Early gains today add to this move. There is upside potential in this near term bounce, but the daily chart shows the need to pull through the initial overhead supply 105.10/105.30 from all the old August lows.

This is being tested this morning. Above 15.30 brings the market up towards the old 106 pivot area again. The hourly chart shows 104.85 is growing as neckline support above 104.40 as a higher low.

A recovery on the US dollar is gathering momentum.

With traders increasingly concerned about second wave COVID infection rates rising across Europe and trends also turning higher for the US, there is a shift into the dollar.

Throughout the summer months the perception was that the US was in for economic underperformance.

However, this perception is now being re-set as France, Spain and increasingly the UK are struggling with rising infection rates which are forcing the reinstatement of social containment measures.

Congress may have been able to pass a stopgap funding bill to keep government open, but a fiscal support package remains some way off.

Fed chair Powell may have towed the dovish line, but there has also been surprisingly hawkish comments from the FOMC’s Charles Evans over limiting QE and raising rates sooner than expected.

The dollar has seen the benefit of all this, driving higher through 94.00 resistance on Dollar Index.

This equates to two month lows on EUR/USD whilst gold has also broken decisively below $1900.

The Reserve Bank of New Zealand maintained a fairly steady ship on monetary policy (rates at +0.25%, asset purchases steady at NZD 100bn) and kept the door open to negative rates.

This has not helped the Kiwi too much though this morning.

The Agenda

The economic calendar is awash with flash PMIs for September today. Eurozone data is at 0900BST and is expected to show Eurozone flash Manufacturing PMI improving to 51.9 (from 51.7 final August) and Eurozone flash Services PMI to remain at 50.5 (50.5 final August).

This would see the Eurozone flash Composite PMI slipping slightly to 51.7 (from a final 51.9 in August). The UK flash Manufacturing PMI is at 0930BST and is expected to drop back to 54.1 (from 55.2 final August) whilst UK flash Services PMI is expected to fall to 56.0 (from 58.8 final August).

This would leave the UK flash Composite PMI at 56.3 (down from 59.1 in August).

The US flash Manufacturing PMI is at 1445BST and is expected to remain at 53.1 (53.1 final August) with the US flash Services PMI to slip slightly to 54.7 (from a final 55.0 in August).

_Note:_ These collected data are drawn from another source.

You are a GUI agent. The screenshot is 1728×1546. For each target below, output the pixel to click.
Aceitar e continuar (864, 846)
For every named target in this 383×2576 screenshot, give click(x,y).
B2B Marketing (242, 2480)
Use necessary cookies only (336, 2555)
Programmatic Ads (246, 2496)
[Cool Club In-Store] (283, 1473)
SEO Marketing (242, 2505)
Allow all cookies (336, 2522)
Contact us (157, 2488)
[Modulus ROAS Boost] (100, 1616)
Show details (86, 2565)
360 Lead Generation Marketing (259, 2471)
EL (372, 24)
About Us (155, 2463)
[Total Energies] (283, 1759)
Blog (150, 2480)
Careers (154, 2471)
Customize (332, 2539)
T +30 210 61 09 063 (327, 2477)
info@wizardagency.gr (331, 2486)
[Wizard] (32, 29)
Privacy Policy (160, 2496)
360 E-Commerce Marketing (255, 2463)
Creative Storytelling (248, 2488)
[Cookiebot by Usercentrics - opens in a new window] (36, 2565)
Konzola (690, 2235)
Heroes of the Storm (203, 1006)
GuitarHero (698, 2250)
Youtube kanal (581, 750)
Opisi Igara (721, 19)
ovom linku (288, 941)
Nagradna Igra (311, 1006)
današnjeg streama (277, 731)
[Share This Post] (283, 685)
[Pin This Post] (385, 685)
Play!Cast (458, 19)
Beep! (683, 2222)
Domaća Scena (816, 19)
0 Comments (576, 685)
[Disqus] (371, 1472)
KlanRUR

Aside from that, the EIA Crude Oil Inventories are at 1530BST and are expected to show an inventory drawdown of -2.3m barrels (after a drawdown of -4.4m barrels last week).

Once more there will be focus on Fed chair Jerome Powell who testifies before the House Select Committee at 1530BST about impact of COVID-19.

Again, any clarity on Fed monetary policy could drive volatility. There are two other Fed speakers today too, with Loretta Mester (tends to lean hawkish) at 1400BST and Randall Quarles (centrist) at 1900BST.